Il faudrait alors oser entériner l’étonnant messianisme de ce personnage et aller jusqu’à formuler à travers lui les preuves consolantes du Second avènement du Christ. Autour de lui s’évanouissent les charlatans du Bien, les bénévolats frauduleux, «tous couards militants misère en bandoulière d’esprit et non de chair» (p. 45). Ce sont eux et rien qu’eux les Grands Remplaçants, les «créatifs impuissants», les «insatiables émeutiers éclairés» (p. 45), à l’affût des subventions cabalistiques des ministères de l’opulence, parasites en surnombre qui défont ce que le Sauveur a fait, terribles arrivistes froufroutant «comme un vieil acouphène» (p. 45). Leur frénésie est une cinétique de la perdition pendant que l’inertie du clodo est un enracinement dans la terre sainte. Du haut de sa bassesse apocryphe, l’opprimé de Cité «[endure] l’outrage comme un saint» (p. 47), agent d’une transsubstantiation unique où le corps anémié du délit de misère se mue en un corps astral de la justice éternelle. C’est d’ailleurs supposément ce que nous pouvons lire sur les tatouages de ce messie oriental avec «la kabbale en farsi [qui lui grimpe dessus] depuis le coup de pied comme du lierre» (p. 51). La gravure épidermique de cette surhumaine végétation est d’une telle densité expressive qu’elle subjugue a priori un contingent de gitanes en maraude (cf. p. 57). Elle subjugue ensuite – et encore et encore – le poète pratiquement nommé starets (cf. p. 60), tatoué lui aussi, ému par ce «lierre d’éternité» (p. 60) approché de très près tandis qu’il délace les souliers du dormeur de ce val parisien (cf. pp. 62-3), «belles mules éculées [dotées du] sourire des vierges le jour de leur martyre» (p. 60). Au pied de cet atlante du Seigneur, prosterné, révérencieux et bouleversé, François Esperet recueille la sobre confession d’un homme entièrement coulé dans le Verbe. Il écoute l’imploration d’un homme pour ainsi dire pro-Verbial, d’un individu si profondément désamarré des discours crapuleux qu’il appartient avant toute chose au flux pré-individuel du souffle omni-créateur. Cet homme-là, inéluctablement, transmet l’intuition d’une perpétuelle aura divine et chacune de ses lentes motions constitue déjà une bourrasque du Royaume «[murmurant] sa loi jour et nuit» (p. 63).

Notes
(1) Éditions du Sandre (2022).
(2) Pour les deux derniers noms, cf. François Esperet, Ne restons pas ce que nous sommes. Ce recueil d’homélies réserve également des plongées dans les inspirations de Grégoire de Nysse, de Macaire le Grand et d’Origène.
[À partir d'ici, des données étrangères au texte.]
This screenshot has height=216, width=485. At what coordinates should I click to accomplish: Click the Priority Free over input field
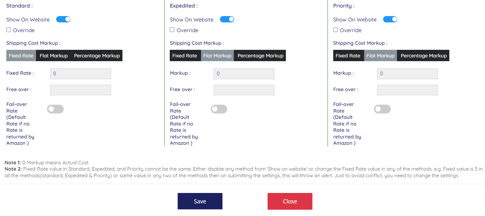tap(407, 90)
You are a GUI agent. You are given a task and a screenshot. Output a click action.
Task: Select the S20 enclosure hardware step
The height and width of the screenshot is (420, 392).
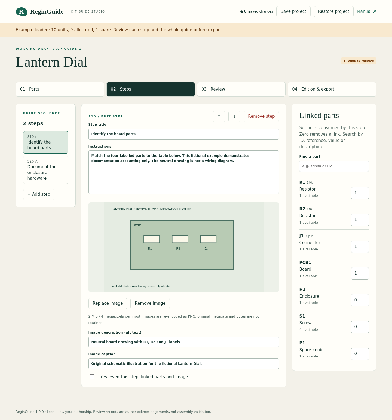[46, 170]
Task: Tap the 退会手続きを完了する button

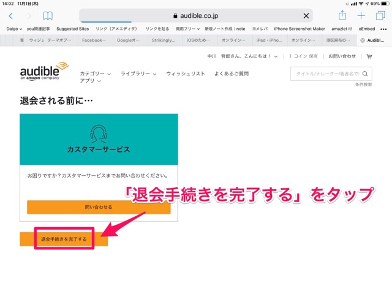Action: click(64, 238)
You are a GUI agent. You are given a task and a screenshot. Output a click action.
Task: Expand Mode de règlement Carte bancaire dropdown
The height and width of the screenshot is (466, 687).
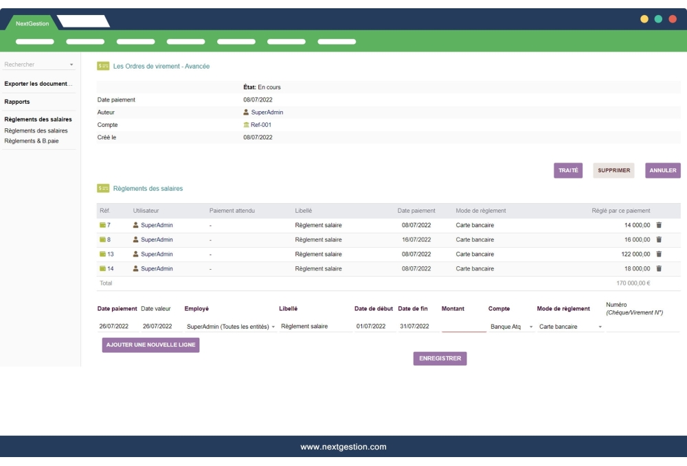tap(600, 327)
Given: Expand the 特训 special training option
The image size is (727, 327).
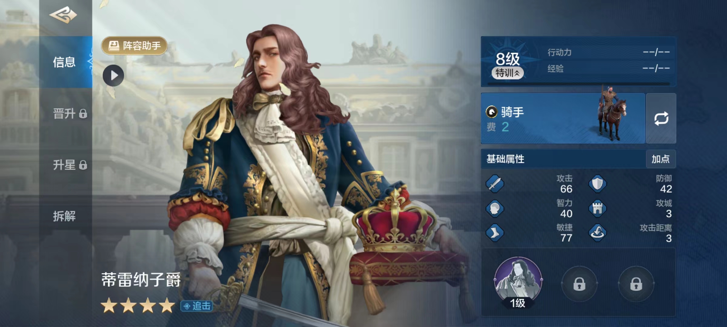Looking at the screenshot, I should pyautogui.click(x=507, y=73).
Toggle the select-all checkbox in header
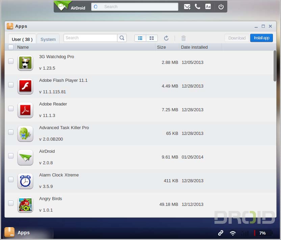Viewport: 281px width, 240px height. tap(11, 47)
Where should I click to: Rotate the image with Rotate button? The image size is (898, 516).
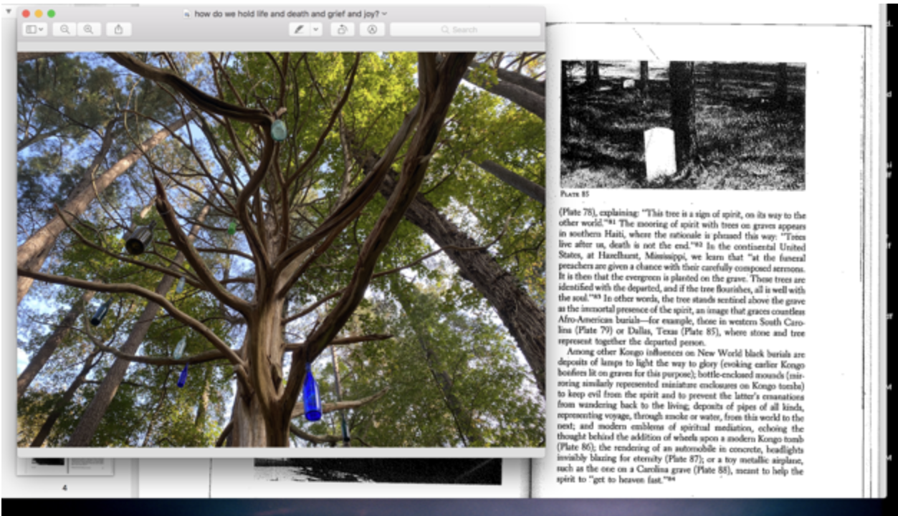342,29
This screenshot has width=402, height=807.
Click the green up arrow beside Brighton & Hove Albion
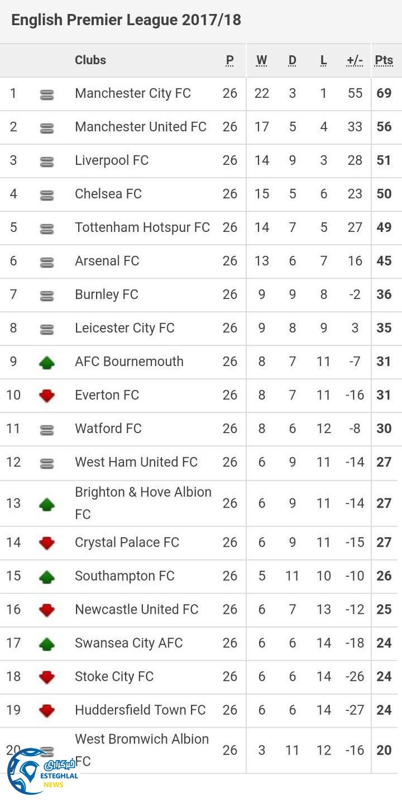coord(47,505)
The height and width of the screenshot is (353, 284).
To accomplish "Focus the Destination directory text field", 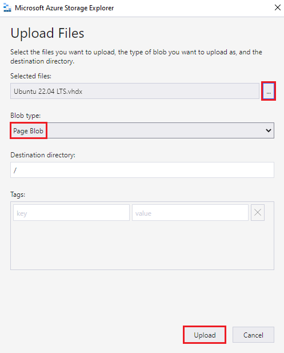I will pyautogui.click(x=142, y=170).
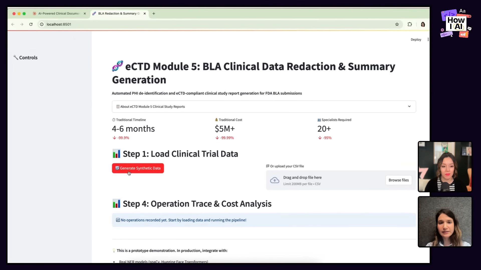The width and height of the screenshot is (481, 270).
Task: Close the AI-Powered Clinical Document tab
Action: click(x=85, y=14)
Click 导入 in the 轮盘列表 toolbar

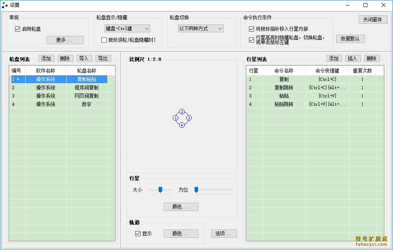tap(84, 58)
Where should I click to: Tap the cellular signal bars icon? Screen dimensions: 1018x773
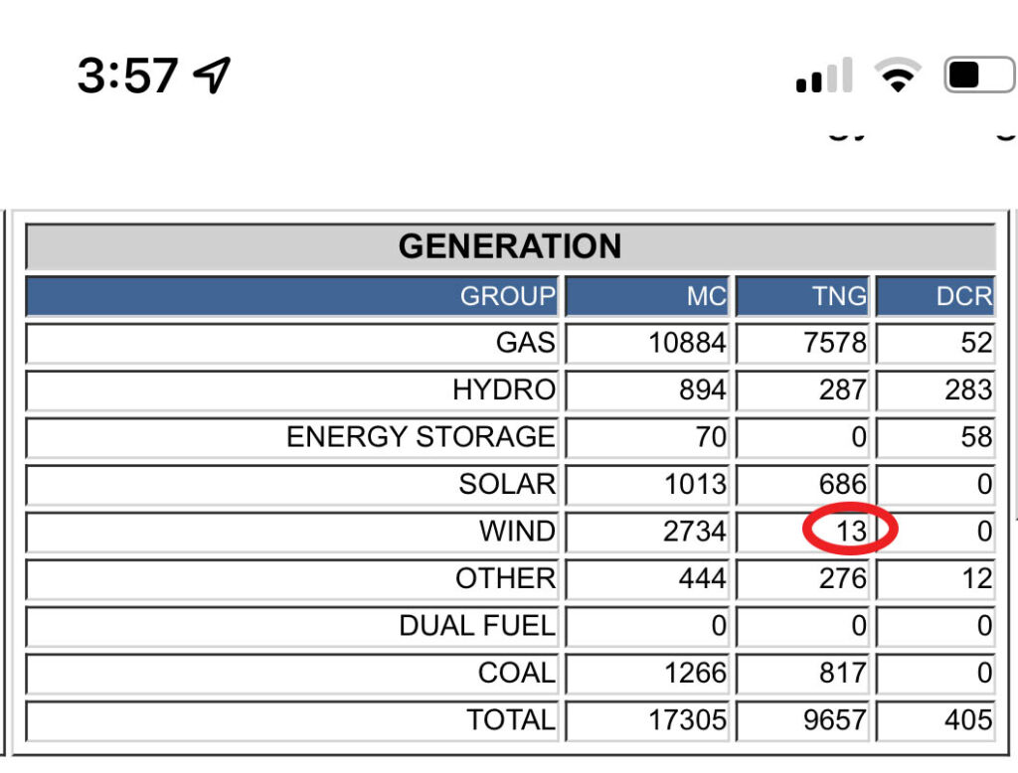[x=824, y=77]
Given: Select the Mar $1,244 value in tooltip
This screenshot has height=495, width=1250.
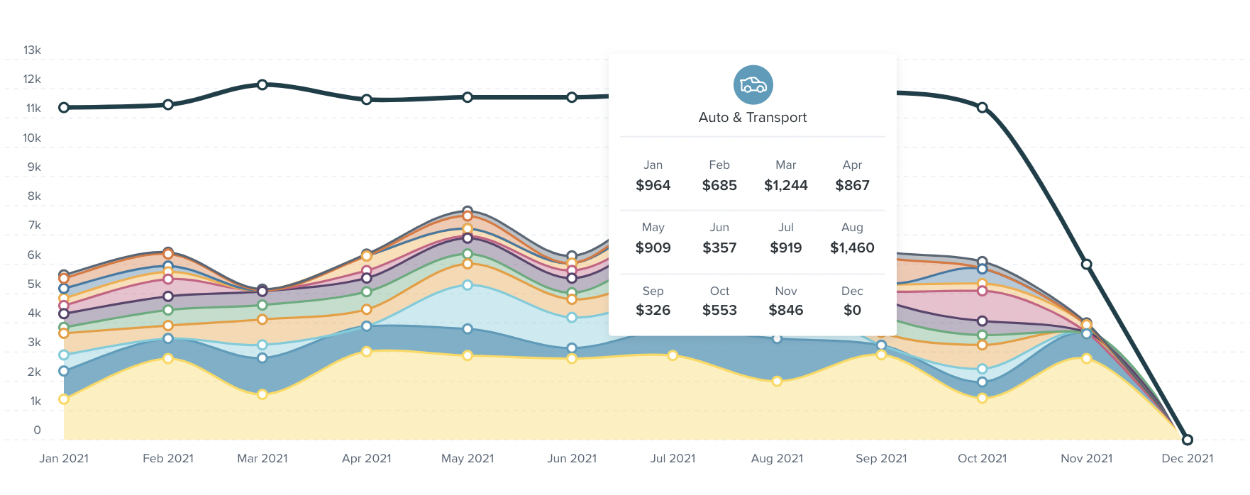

(3) Cf. François Esperet, Larrons.
(4) Cf. François Esperet, Gagneuses.
(5) Selon une chronologie non pas éditoriale mais vivante, ce sont les premiers poèmes écrits par François Esperet (publiés par les Éditions de La Grange Batelière en 2015).
(6) Malcolm Lowry, Écoute notre voix ô Seigneur… (La Traversée du Panama).
(7) Ibid.
(8) Cf. Évangile de Marc.
(9) Cf. Alain, Discours de distribution des prix du lycée Condorcet.
(10) Albert Camus, L’été (Le minotaure).
(11) Ibid.
(12) Ibid.
(13) Cf. Cormac McCarthy, Suttree.
(14) On assiste à une mémorable scène de copulation animalière inattendue – et forcée par des hommes excommuniés de toute bien-pensance – dans Sartoris.